(Records excerpted from a collection)

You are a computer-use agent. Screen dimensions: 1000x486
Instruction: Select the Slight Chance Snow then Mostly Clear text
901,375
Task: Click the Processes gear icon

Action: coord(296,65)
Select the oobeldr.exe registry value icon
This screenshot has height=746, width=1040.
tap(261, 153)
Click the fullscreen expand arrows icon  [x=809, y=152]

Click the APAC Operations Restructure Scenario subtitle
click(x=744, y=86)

...

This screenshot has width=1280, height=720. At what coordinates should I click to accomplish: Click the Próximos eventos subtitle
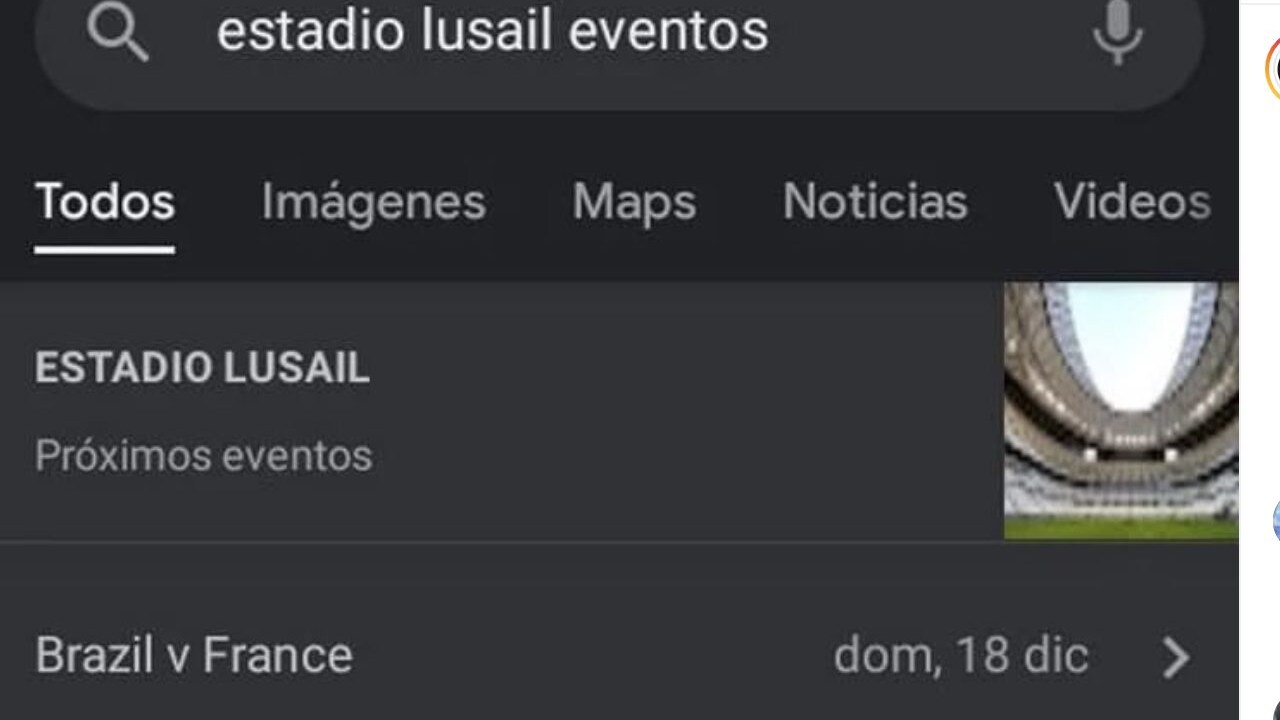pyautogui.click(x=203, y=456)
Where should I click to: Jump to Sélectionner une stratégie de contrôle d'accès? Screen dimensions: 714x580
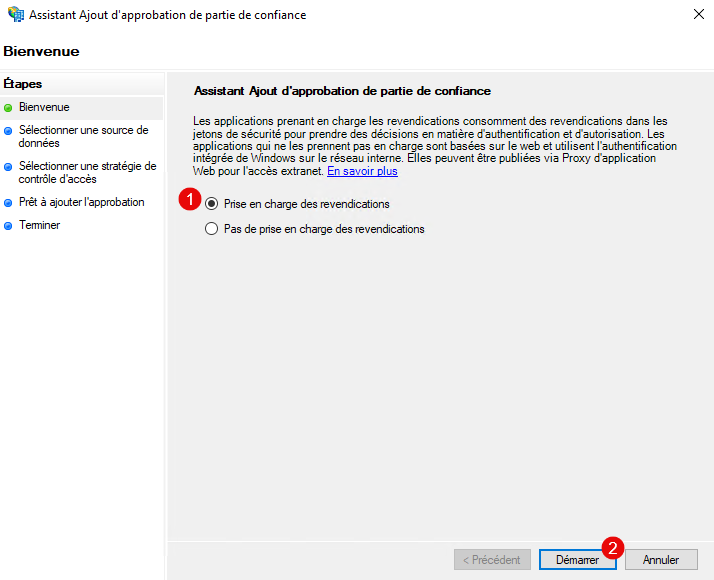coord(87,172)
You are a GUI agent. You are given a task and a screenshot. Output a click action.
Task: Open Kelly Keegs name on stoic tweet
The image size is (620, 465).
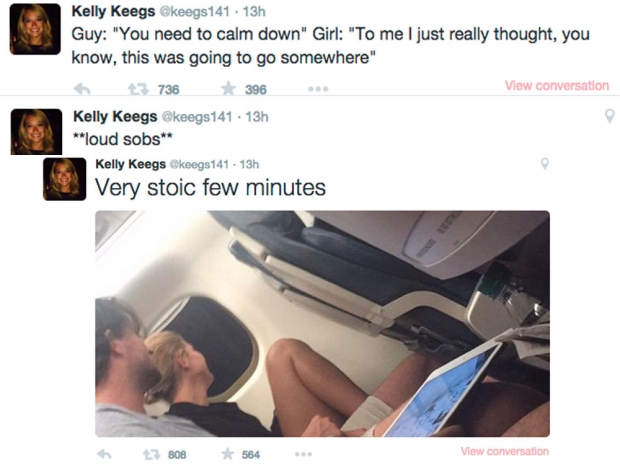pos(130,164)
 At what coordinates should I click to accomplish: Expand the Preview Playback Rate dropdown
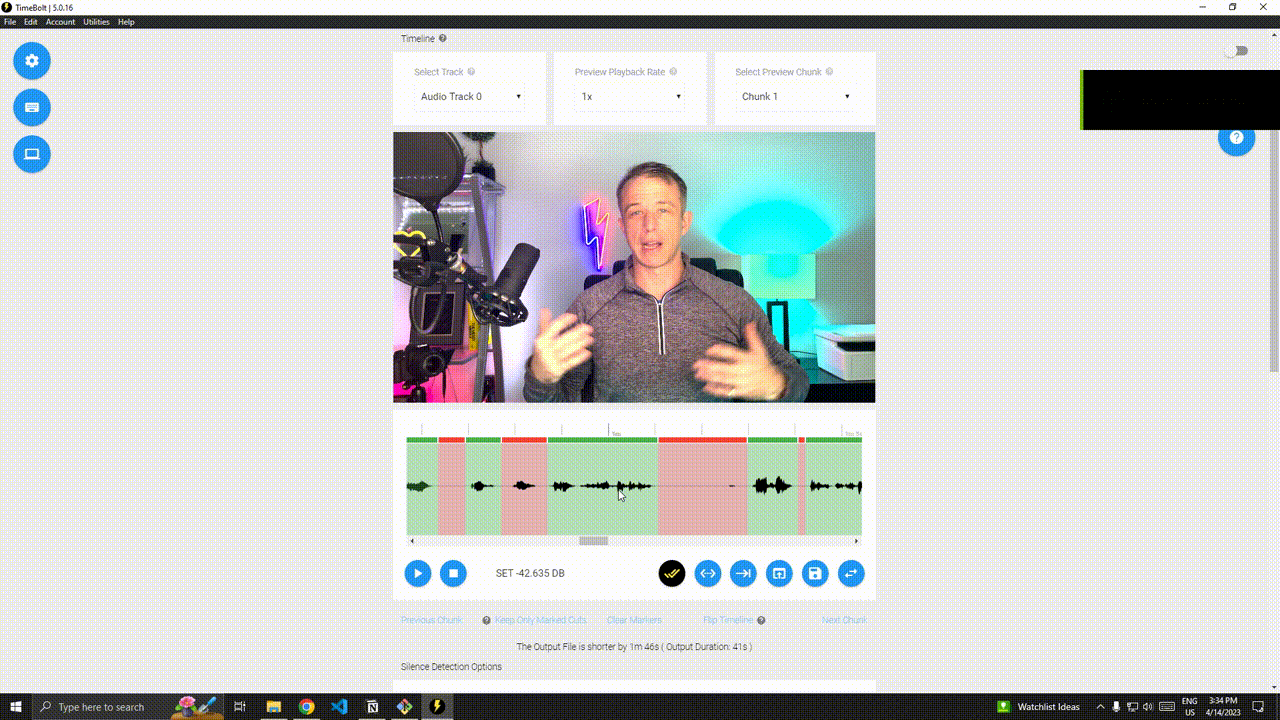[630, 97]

▸ **TASK DESCRIPTION**:
Each line of the data that holds the word "agent" should be copied.

▸ **ANSWER BOX**:
You are a computer-use agent. Screen dimensions: 1000x486
You are a GUI agent. You are given a task and a screenshot. Output a click action.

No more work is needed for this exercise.